In the records below, begin at the line containing "Delete rule with blue X icon" and end at the line containing "This screenshot has width=736, height=1024."; quote every line in that span exactly, including both boundary lines, and no others.

=== Section Start ===

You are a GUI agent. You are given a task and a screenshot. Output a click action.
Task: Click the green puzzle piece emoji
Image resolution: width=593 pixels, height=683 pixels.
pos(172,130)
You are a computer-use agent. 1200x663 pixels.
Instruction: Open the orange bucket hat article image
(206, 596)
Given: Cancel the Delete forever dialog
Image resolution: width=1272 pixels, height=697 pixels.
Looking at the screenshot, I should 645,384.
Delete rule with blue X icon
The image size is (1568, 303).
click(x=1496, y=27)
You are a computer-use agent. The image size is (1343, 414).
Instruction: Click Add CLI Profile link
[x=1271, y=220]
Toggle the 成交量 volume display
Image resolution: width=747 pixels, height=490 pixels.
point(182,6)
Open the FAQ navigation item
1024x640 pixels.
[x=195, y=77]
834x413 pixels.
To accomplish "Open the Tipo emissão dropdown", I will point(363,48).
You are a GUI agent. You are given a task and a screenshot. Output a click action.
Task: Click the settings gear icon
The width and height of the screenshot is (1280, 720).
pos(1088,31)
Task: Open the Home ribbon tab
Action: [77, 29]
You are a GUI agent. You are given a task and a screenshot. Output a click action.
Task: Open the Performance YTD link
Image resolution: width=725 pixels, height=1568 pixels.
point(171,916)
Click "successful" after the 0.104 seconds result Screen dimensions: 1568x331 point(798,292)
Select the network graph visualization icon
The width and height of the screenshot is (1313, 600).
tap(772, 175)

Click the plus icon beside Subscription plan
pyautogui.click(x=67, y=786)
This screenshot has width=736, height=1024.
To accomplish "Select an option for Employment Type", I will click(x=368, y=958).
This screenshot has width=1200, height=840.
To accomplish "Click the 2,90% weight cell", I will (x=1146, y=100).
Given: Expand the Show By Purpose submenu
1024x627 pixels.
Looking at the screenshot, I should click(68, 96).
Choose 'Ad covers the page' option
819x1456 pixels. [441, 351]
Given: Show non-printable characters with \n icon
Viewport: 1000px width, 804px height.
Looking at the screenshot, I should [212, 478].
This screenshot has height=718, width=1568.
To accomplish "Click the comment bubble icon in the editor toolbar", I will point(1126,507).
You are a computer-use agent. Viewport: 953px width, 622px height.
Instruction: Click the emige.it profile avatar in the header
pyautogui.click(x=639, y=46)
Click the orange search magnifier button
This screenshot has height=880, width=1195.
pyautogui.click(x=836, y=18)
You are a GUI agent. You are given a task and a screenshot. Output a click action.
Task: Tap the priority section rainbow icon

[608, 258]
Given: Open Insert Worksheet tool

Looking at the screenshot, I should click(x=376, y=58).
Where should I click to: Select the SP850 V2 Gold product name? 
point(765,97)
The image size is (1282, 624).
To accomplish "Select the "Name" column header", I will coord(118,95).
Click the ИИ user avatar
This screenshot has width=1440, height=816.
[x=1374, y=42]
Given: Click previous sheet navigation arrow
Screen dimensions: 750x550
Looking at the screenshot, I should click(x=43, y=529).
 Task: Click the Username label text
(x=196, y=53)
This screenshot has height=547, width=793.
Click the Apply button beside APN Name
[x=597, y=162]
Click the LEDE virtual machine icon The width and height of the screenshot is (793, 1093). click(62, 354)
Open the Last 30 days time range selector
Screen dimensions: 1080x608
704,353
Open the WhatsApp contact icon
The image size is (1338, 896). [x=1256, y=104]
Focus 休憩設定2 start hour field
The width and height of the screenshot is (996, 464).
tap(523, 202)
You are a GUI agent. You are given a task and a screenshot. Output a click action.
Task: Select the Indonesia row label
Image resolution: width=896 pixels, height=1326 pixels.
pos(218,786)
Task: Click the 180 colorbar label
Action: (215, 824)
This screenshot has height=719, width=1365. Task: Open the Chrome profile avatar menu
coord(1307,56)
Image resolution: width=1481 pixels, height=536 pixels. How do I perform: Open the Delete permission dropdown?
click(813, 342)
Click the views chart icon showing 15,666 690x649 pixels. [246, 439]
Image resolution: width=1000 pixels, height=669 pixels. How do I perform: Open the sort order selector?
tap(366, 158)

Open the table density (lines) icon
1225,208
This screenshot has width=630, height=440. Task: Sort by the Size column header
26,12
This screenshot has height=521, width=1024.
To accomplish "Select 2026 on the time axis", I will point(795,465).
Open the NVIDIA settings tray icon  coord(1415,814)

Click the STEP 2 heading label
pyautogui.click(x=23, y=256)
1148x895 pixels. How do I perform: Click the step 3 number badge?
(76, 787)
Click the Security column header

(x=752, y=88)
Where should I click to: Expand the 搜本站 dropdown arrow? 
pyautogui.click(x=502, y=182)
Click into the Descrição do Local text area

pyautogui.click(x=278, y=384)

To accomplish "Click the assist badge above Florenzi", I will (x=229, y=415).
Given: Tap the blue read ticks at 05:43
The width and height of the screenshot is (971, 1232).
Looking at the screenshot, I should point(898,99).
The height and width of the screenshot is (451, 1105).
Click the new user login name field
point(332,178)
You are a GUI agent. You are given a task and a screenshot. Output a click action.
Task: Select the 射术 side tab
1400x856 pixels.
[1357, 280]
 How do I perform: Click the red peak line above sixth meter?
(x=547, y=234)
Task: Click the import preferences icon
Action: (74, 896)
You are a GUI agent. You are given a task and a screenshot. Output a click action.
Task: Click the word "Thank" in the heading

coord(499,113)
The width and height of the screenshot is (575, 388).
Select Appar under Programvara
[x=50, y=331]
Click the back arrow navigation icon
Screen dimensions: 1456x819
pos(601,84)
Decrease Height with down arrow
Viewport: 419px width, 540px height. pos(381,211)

=== Section End ===

• OUTPUT FOR THIS TASK
Delete rule with blue X icon
The image size is (1568, 303).
click(x=1496, y=27)
You are a computer-use agent. The image size is (1343, 414).
Instruction: Click Add CLI Profile link
[x=1271, y=220]
Toggle the 成交量 volume display
Image resolution: width=747 pixels, height=490 pixels.
point(182,6)
Open the FAQ navigation item
1024x640 pixels.
[x=195, y=77]
834x413 pixels.
To accomplish "Open the Tipo emissão dropdown", I will point(363,48).
You are a GUI agent. You are given a task and a screenshot. Output a click action.
Task: Click the settings gear icon
The width and height of the screenshot is (1280, 720).
pos(1088,31)
Task: Open the Home ribbon tab
Action: [77, 29]
You are a GUI agent. You are given a task and a screenshot. Output a click action.
Task: Open the Performance YTD link
Image resolution: width=725 pixels, height=1568 pixels.
point(171,916)
Click "successful" after the 0.104 seconds result Screen dimensions: 1568x331 point(798,292)
Select the network graph visualization icon
The width and height of the screenshot is (1313, 600).
tap(772, 175)

Click the plus icon beside Subscription plan
pyautogui.click(x=67, y=786)
This screenshot has width=736, height=1024.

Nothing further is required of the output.